For reference, Arrow implements what you've got in your example __buffer__:

import numpy
import pyarrow

numpy_array = numpy.random.rand(100)
buffer = pyarrow.serialize(numpy_array).to_buffer()

print(buffer.address)
print(buffer.size)
print(buffer.is_mutable)

In the example, Arrow is copying the memory from the NumPy array, not sure if avoiding the copy is possible.

kkraus14 commented 4 years ago

If we standardize into a single protocol as you describe, as opposed to multiple representations, do you think it could make sense to use Arrow?

From the cuDF perspective it would be good, but we are similarly a columnar dataframe and were built to be compatible with Arrow. For others it may not be as nice of a fit, especially if they don't follow the Arrow data model.

Do you have in mind any limitation in Arrow, or any reason why you'd prefer to use a custom implementation, and not rely on Arrow?

Being tied to Arrow as opposed to being an independent specification makes us tied to Arrow's implementation details. I.E. Arrow uses a single bit per value for booleans versus a byte per value, limited units for timestamps / durations, no support for bfloat types, no support for Python objects, etc. I don't know the appetite of the Arrow community to expand the specification to things that Arrow doesn't and potentially will not support.

Additionally, Arrow only has a specification at the Array level, they don't currently have a specification for the Table level or down at the Buffer level. The existing specifications for the Buffer level: Python buffer protocol, __array_interface__, __cuda_array_interface__ don't suffice as the protocol differs depending on whether the memory in on the CPU or the device.

jorisvandenbossche commented 4 years ago

Before considering doing something "alike Arrow C Data Interface but not exactly", I think we should have a better idea of use cases of such a protocol and where Arrow would not be sufficient.

If there are important use cases for dataframe-like applications that are currently hindered by limitations in the Arrow data types or C interface, then I think the Arrow community will be very interested to hear them and to discuss this. (of course, "dataframe-like" might be the critical word here, as I see there has been discussion (and not yet consensus) in https://github.com/data-apis/dataframe-api/issues/2 on what "kind" of dataframe is in scope for the standard)

Being tied to Arrow as opposed to being an independent specification makes us tied to Arrow's implementation details.

If we go with a low-level exchange protocol as you are outlining (and not relying on lazy conversion to a set of different possible formats such as numpy, pandas, arrow, object following array protocol, ..), then we need to choose some set of implementation details. Given the complexity of defining this (and given the goal of the Arrow project), I would personally say that re-using Arrow's implementation details is actually a plus and will avoid lots of discussion.

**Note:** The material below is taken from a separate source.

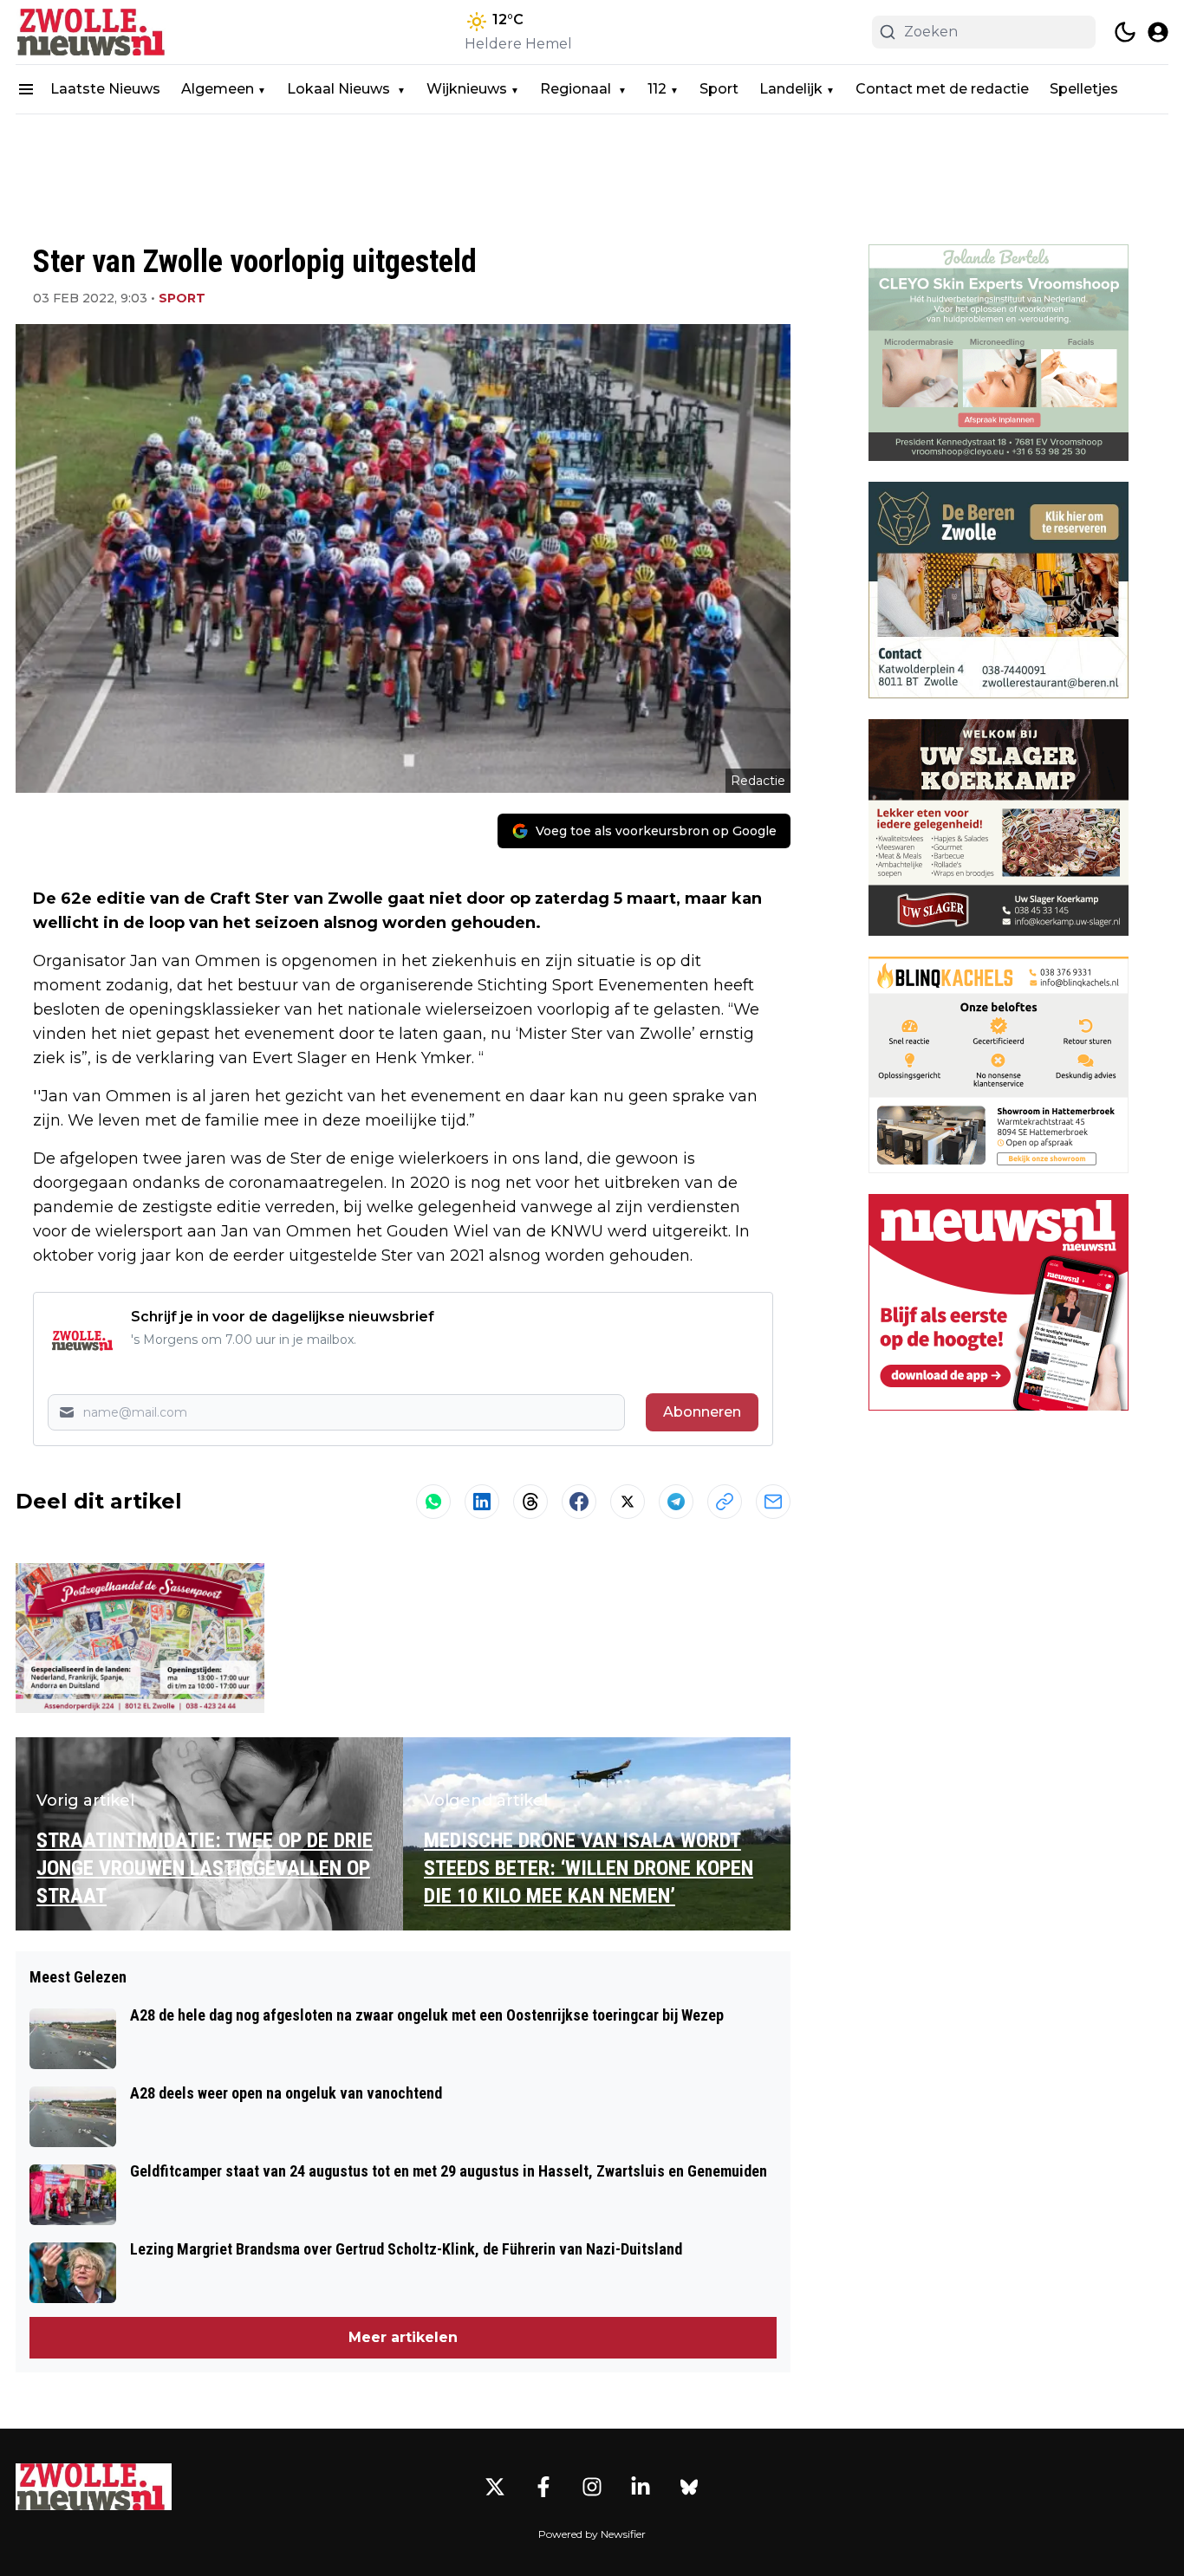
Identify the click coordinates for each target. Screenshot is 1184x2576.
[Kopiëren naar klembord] (724, 1501)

I.E. Arrow uses a single bit per value for booleans versus a byte per value, limited units for timestamps / durations, no support for bfloat types, no support for Python objects, etc. I don't know the appetite of the Arrow community to expand the specification to things that Arrow doesn't and potentially will not support.

This are indeed all types not directly supported in Arrow at the moment. Open issues about 8 bit booleans (ARROW-1674) and support for Python objects in ARROW IPC (ARROW-5931, but which is not the same as the C interface, to be clear). Re other units for timestamps, has there been any demand for this? (I am personally not aware of this being brought up in Arrow).

Additionally, Arrow only has a specification at the Array level, they don't currently have a specification for the Table level or down at the Buffer level.

The C Data Interface is actually already used for Tables as well (not directly, but RecordBatch is supported using a StructArray, and Tables can be seen as one or more RecordBatches): pyarrow.RecordBatch has _import_from_c / _export_to_c methods, and this is already used in the R package (using reticulate) to pass in-memory Tables from Python to R and back.


Besides the "to Arrow or not to Arrow" arguments above, I personally still think there is value in the original proposal (based on https://github.com/wesm/dataframe-protocol/pull/1). At the end of the day, people often need the data in a specific format (because their library is built on top of a certain library, because they have a cython algo that requires exactly a numpy array / memoryview buffer, ...), and the proposed mechanism allows this flexibility to let the user of the protocol choose in which format they need to the data, without doing any unneeded conversions beforehand.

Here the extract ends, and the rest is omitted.